Exact Method Based on Royston's Approximation to the Integral (method="royston"
)
When method="royston"
, the integral in Equation (2) above is approximated by
computing the value of the integrand between the values of lower
and
-lower
using increments of inc
, then summing these values and
multiplying by inc
. In particular, the integrand is restructured as:
$$t \; f_{r,n}(t) = t \; exp\{log(n!) - log[(r-1)!] - log[(n-r)!] + (r-1)log[\Phi(t)] + (n-r)log[1 - \Phi(t)] + log[\phi(t)]\} \;\;\; (5)$$
By default, as per Royston (1982), the integrand is evaluated between -9 and 9 in
increments of 0.025. The approximation is computed this way for values of
\(r\) between \(1\) and \([n/2]\), where \([x]\) denotes the floor of \(x\).
If \(r > [n/2]\), then the approximation is computed for \(E(n-r+1, n)\) and
Equation (4) is used.
Note that Equation (1) in Royston (1982) differs from Equations (1) and (2) above
because Royston's paper is based on the \(r^{th}\) largest value,
not the \(r^{th}\) order statistic.
Royston (1982) states that this algorithm “is accurate to at least seven decimal
places on a 36-bit machine,” that it has been validated up to a sample size
of \(n=2000\), and that the accuracy for \(n > 2000\) may be improved by
reducing the value of the argument inc
. Note that making
inc
smaller will increase the computation time.

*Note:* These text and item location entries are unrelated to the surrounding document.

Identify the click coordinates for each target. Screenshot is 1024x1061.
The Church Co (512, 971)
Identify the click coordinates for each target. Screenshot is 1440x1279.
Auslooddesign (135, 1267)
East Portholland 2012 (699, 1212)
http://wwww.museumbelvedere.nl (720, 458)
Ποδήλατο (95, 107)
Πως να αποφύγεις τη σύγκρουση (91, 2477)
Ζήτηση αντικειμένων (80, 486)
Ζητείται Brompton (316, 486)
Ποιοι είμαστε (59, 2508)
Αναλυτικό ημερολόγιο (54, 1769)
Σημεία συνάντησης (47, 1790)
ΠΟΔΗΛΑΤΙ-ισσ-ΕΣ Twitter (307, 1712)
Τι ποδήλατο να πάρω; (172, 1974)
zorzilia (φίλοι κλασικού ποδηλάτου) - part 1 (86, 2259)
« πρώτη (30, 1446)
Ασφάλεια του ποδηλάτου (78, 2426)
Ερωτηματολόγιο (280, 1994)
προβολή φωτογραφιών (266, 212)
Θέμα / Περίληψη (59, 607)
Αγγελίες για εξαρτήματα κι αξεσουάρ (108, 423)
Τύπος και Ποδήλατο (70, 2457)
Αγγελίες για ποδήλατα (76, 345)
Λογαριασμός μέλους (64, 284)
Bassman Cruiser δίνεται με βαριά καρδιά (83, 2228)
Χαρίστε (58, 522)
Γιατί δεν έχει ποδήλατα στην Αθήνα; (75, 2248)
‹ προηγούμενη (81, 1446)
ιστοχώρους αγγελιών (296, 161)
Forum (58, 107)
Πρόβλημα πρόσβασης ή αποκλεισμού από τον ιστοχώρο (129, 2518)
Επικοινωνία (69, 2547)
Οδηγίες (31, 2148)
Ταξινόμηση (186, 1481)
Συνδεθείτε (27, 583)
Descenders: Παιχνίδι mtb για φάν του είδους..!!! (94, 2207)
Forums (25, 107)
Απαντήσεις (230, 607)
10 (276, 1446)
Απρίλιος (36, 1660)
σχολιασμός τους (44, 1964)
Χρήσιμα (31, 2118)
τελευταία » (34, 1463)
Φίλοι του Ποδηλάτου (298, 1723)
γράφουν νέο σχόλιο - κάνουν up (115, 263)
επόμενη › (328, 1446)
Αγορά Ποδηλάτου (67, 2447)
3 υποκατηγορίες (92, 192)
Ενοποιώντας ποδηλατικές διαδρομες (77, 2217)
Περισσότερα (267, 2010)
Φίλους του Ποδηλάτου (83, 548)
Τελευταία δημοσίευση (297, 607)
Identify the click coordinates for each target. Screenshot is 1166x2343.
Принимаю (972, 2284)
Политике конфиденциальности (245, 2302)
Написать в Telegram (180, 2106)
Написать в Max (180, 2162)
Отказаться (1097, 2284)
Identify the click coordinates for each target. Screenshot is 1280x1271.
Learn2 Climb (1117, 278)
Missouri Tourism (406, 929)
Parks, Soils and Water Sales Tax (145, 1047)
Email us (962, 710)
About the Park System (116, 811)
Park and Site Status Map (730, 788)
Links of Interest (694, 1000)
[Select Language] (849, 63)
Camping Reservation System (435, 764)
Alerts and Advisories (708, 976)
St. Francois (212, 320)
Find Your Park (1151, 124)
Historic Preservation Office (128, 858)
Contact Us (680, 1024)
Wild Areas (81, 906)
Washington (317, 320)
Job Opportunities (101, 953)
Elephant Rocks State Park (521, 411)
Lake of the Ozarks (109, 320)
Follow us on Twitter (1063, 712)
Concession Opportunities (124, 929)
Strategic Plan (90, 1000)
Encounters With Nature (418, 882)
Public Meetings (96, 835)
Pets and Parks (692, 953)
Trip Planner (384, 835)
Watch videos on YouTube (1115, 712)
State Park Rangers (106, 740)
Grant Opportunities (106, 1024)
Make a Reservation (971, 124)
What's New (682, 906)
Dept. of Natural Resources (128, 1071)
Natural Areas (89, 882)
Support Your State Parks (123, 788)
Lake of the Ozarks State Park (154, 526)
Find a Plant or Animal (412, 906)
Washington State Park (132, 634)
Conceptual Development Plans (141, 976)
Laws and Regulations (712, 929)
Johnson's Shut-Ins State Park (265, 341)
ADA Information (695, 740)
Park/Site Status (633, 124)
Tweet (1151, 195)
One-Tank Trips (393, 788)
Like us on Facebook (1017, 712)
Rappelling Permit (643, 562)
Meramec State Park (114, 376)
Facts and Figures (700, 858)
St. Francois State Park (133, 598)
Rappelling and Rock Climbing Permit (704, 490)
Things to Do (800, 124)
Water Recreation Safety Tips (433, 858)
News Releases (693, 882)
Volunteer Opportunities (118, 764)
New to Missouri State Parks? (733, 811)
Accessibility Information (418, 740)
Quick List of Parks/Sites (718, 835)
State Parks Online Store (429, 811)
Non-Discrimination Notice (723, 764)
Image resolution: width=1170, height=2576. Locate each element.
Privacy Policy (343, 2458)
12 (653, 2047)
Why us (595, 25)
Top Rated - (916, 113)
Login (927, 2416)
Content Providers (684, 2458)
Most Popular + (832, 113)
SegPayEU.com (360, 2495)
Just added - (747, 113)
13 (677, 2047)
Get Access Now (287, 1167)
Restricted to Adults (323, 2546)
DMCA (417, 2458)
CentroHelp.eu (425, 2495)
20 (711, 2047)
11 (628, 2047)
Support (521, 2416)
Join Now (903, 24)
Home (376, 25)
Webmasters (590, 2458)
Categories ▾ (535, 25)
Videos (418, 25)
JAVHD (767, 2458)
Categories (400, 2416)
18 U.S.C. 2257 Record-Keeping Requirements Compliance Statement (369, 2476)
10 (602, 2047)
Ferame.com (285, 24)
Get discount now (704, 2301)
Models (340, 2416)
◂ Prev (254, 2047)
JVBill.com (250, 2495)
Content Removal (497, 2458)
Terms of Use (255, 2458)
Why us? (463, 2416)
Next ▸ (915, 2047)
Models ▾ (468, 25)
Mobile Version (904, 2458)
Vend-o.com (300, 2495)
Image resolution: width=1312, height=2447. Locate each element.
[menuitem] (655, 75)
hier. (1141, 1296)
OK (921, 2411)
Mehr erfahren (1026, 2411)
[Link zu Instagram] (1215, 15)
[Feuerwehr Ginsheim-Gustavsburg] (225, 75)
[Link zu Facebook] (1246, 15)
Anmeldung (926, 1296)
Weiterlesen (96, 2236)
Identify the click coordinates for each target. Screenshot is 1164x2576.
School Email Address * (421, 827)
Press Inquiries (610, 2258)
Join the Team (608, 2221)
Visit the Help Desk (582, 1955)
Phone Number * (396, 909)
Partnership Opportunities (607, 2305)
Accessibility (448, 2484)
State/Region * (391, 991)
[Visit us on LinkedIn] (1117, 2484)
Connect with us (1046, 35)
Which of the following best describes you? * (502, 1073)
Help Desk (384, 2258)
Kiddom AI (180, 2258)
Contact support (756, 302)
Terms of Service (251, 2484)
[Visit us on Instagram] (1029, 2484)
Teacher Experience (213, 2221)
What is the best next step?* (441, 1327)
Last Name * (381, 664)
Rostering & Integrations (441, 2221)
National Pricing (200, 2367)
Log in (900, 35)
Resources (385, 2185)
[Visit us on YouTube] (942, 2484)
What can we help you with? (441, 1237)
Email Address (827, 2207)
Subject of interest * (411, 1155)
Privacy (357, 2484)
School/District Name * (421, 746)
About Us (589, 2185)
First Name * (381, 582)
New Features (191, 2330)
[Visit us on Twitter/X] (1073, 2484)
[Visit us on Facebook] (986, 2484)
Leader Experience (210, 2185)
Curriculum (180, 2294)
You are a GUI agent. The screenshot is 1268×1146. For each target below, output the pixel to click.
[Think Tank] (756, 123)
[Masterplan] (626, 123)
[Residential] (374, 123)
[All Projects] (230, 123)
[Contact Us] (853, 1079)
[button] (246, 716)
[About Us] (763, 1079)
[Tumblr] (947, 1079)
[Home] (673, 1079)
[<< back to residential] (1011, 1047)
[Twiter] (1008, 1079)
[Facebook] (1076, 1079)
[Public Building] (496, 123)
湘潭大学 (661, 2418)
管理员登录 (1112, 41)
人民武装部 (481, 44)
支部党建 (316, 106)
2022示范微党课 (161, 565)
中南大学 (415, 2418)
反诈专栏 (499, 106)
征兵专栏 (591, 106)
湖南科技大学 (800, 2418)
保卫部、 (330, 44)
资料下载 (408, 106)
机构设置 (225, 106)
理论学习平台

Approxmation Based on Blom's Method (method="blom"
)
When method="blom"
, the following approximation to \(E(r,n)\),
proposed by Blom (1958, pp. 68-75), is used:
$$E(r, n) \approx \Phi^{-1}(\frac{r - \alpha}{n - 2\alpha + 1}) \;\;\;\;\;\; (5)$$
By default, \(\alpha = 3/8 = 0.375\). This approximation is quite accurate.
For example, for \(n \ge 2\), the approximation is accurate to the first decimal place,
and for \(n \ge 9\) it is accurate to the second decimal place.
Harter (1961) discusses appropriate values of \(\alpha\) for various sample sizes
\(n\) and values of \(r\).
Approximation Based on Monte Carlo Simulation (method="mc"
)
When method="mc"
, Monte Carlo simulation is used to estmate the expected value
of the \(r^{th}\) order statistic. That is, \(N =\) nmc
trials are run in which,
for each trial, a random sample of \(n\) standard normal observations is
generated and the \(r^{th}\) order statistic is computed. Then, the average value
of this order statistic over all \(N\) trials is computed, along with a
confidence interval for the expected value, assuming an approximately
normal distribution for the mean of the order statistic (the confidence interval
is computed by supplying the simulated values of the \(r^{th}\) order statistic
to the function enorm
).
NOTE: This method has not been optimized for large sample sizes \(n\)
(i.e., large values of the argument n
) and/or a large number of
Monte Carlo trials \(N\) (i.e., large values of the argument nmc
) and
may take a long time to execute in these cases.